The man who blew himself up at a mosque in Kuwait on Friday, killing at least 27 people, had just flown in from Saudi Arabia, officials said Monday.
Kuwaiti officials had previously identified the bomber as a Saudi citizen. Authorities in Bahrain said the bomber flew through Bahrain and arrived in Kuwait on Friday.
“The person responsible for the terrorist blast in Kuwait arrived at Bahrain International Airport from Riyadh on June 25 on Gulf Air flight 170 at 10:40 pm.,” Bahrain’s Ministry of Information said. “He remained in Bahrain transit area until he left for Kuwait on Gulf Air flight 211 at 1:10 on Friday June 26.”
Also, on social media, the terrorist group ISIS posted what it said was an audio message from the bomber, whom it called Abu Suleiman al-Muwahid — presumably the man’s nom de guerre. In the message, which the bomber called his “will to my brothers and to my enemies,” he waned that “what comes next will be worse and more bitter.”
Kuwait’s Interior Ministry identified the attacker on Sunday as Fahad Suleiman Abdulmohsen al-Gabbaa.
Driver, landlord arrested
The bomb ripped through Al-Sadiq mosque during Friday prayers — a time when, more than any other, mosques are packed with worshipers.

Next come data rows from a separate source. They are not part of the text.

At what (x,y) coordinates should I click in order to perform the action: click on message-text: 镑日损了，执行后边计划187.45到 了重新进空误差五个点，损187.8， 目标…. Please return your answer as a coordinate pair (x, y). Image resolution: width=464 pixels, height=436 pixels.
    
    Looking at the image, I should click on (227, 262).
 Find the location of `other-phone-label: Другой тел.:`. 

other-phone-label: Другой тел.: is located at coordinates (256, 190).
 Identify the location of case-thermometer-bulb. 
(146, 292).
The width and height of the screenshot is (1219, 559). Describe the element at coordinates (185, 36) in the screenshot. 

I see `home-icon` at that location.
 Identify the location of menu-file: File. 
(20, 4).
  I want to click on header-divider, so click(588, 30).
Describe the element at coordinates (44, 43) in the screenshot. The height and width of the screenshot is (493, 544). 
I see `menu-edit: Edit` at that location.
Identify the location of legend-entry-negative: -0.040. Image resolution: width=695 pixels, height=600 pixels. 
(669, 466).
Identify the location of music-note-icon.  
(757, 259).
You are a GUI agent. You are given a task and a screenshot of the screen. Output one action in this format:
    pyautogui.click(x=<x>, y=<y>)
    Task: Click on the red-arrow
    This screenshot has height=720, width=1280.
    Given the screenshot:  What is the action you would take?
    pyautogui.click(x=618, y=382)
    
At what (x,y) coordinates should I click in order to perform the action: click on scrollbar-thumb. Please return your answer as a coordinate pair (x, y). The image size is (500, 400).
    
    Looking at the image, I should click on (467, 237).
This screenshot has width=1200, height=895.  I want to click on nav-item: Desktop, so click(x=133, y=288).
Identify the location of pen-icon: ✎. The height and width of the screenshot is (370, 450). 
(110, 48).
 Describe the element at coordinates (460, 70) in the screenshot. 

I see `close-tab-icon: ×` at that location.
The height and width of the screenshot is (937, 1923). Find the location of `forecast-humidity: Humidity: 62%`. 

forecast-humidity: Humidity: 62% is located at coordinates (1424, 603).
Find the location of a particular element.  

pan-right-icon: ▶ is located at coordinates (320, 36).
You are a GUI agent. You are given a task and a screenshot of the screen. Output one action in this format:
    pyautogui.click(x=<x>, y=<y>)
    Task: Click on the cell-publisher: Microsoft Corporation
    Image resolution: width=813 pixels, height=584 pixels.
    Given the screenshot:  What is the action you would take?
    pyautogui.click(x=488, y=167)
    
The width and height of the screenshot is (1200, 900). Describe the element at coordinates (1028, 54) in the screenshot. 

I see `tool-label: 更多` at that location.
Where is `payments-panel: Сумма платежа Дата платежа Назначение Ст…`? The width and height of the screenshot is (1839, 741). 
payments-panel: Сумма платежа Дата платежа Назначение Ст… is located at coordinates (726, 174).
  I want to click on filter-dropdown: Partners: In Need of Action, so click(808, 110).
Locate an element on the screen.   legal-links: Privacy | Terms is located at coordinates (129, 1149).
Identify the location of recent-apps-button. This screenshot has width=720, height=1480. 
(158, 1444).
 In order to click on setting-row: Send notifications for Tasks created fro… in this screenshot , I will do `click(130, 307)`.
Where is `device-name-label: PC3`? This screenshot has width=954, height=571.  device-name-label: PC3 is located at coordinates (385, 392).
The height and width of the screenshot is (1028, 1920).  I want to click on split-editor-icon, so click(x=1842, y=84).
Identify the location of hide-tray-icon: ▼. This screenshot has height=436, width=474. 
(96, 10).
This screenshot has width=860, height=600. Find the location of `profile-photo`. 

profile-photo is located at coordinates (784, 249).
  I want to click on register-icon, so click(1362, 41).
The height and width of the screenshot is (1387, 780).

It was the worst terrorist attack Kuwait had seen in years, and one of three that took place on three different continents Friday.
Kuwaiti police said they had arrested the man who drove the bomber to the mosque, the country’s state-run Kuwait News Agency reported early Sunday. They identified him as Abdulrahman Sabah Eidan Saud, whom they said was as an “illegal resident” born in 1989.
In addition, police said they had arrested the driver’s landlord, whom who they said was the “bearer of fundamentalist and deviant ideology.”
A message of unity
Beyond the immediate investigation looms the issue of preventing such attacks in the future and ensuring that ISIS, which is wreaking havoc in neighboring Iraq and also has claimed attacks in Saudi Arabia, cannot do the same in Kuwait.
Kuwaiti newspapers Saturday carried messages of unity in this emirate, where Shias are one-third of the population.
“The huge turnout of mourners shows today, this society rejects all divisions and sectarian rifts,” said Speaker of the Parliament Marzouq Al-Ghanim. “The objective of the criminal terrorist act failed miserably since it sought to sow the seeds of division and sectarian strife,” he said.